Trump never signed the executive order. But it would’ve directed the Secretary of Defense to “seize, collect, retain and analyze all machines, equipment, electronically stored information, and material records” related to Trump’s false claims of an international vote-rigging conspiracy to deprive him of a second term in the White House, according to the draft.
It is unclear who wrote the draft order, which is full of legal language asserting presidential powers to seize the election equipment and conspiracy theories about the 2020 election.
The draft also said the defense secretary could identify National Guard units to be federalized to help the effort. Any operation for the military or federal agents to seize voting equipment for political purposes would’ve been unprecedented in US history, and tantamount to a coup.
The order would have appointed a special counsel to investigate the 2020 election and “institute all criminal and civil proceedings as appropriate based on the evidence collected.”
The draft appears to be one of the documents that Trump fought to block from the January 6 select committee, which is investigating his attempts to subvert the 2020 election.
Addressing the Politico reporting, Rep. Elaine Luria, a Democrat from Virginia and a member of the House committee, told CNN’s Wolf Blitzer that “it’s incredibly concerning if this is in fact a verifiable document.”
“We got 700 pages today,” Luria said Friday of Trump White House documents
provided to the committee by the National Archives. “I know that there’s been some reporting out there from various sources, so we’re still going through those documents, but, having seen the reporting myself, it’s incredibly concerning if this is in fact a verifiable document that was drafted by somebody in the President’s inner circle.”
“We are looking at this very close, still determining if that reporting is accurate, but it is certainly very concerning.”
In a court filing last year, the National Archives said that Trump had asserted executive privilege over “a draft Executive Order on the topic of election integrity” which was four pages long.
One source who was interviewed by the January 6 committee told CNN they were asked about the existence of a draft memo that outlined plans to seize voting machines. But the source couldn’t confirm that that the questions were specifically about the draft published by Politico.
A spokesperson for the committee declined to comment.
CNN has not been able to independently verify the documents.
The draft executive order was dated December 16, 2020, according to the document published by Politico. That was two days after the Electoral College met in state capitals to formalize President Joe Biden’s victory, dealing a huge blow to Trump’s attempts to overturn the election.

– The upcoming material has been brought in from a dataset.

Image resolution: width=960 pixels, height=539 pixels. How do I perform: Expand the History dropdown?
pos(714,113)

The idea was originally floated at a highly controversial December 2020 White House meeting, which included talk of declaring martial law, appointing a special counsel to hunt for voter fraud and ordering federal agents to seize election equipment, according to previous CNN reporting
These extreme ideas were promoted by former Trump adviser Michael Flynn and his right-wing lawyer, Sidney Powell. CNN also reported that Trump’s then-attorney Rudy Giuliani asked a senior official from the Department of Homeland Security if the department could seize voting equipment in certain states so that they could be examined for evidence of widespread fraud.

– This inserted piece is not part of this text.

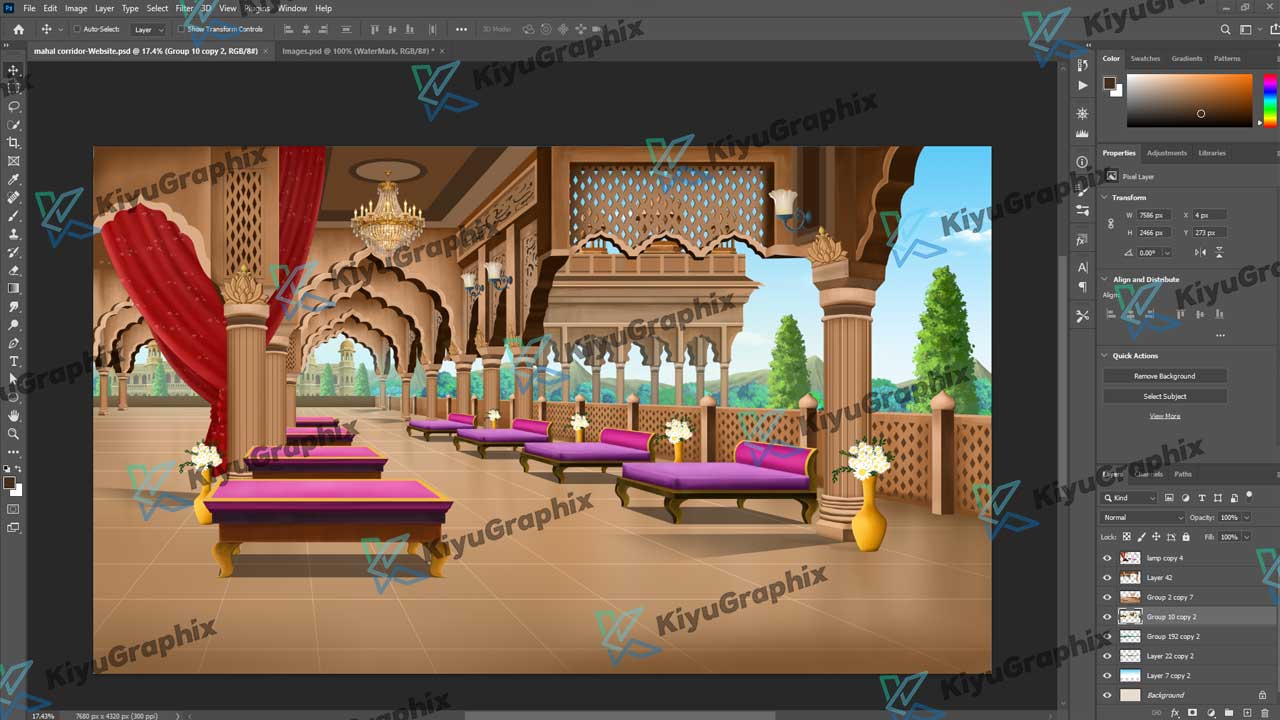This screenshot has height=720, width=1280.
Task: Click the Remove Background button
Action: pyautogui.click(x=1164, y=376)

CNN previously reported that some White House lawyers and top officials, including Trump’s chief of staff Mark Meadows, strongly argued against the Flynn-backed idea to declare a state of emergency so that the federal government could seize voting equipment in key states.
The January 6 committee has subpoenaed Giuliani, Flynn and Powell — three stalwart Trump allies who led a disinformation campaign
about the 2020 election and accused voting machine companies of participating in a global conspiracy to switch ballots from Biden to Trump. Many of their debunked theories were mentioned in the draft executive order, according to Politico.
In subpoena letters to Giuliani and Powell, the committee cited witness testimony and news reports alleging that they “urged President Trump to direct the seizure of voting machines around the country after being told that the Department of Homeland Security had no lawful authority to do so,” CNN reported. They broadly deny wrongdoing related to the 2020 election.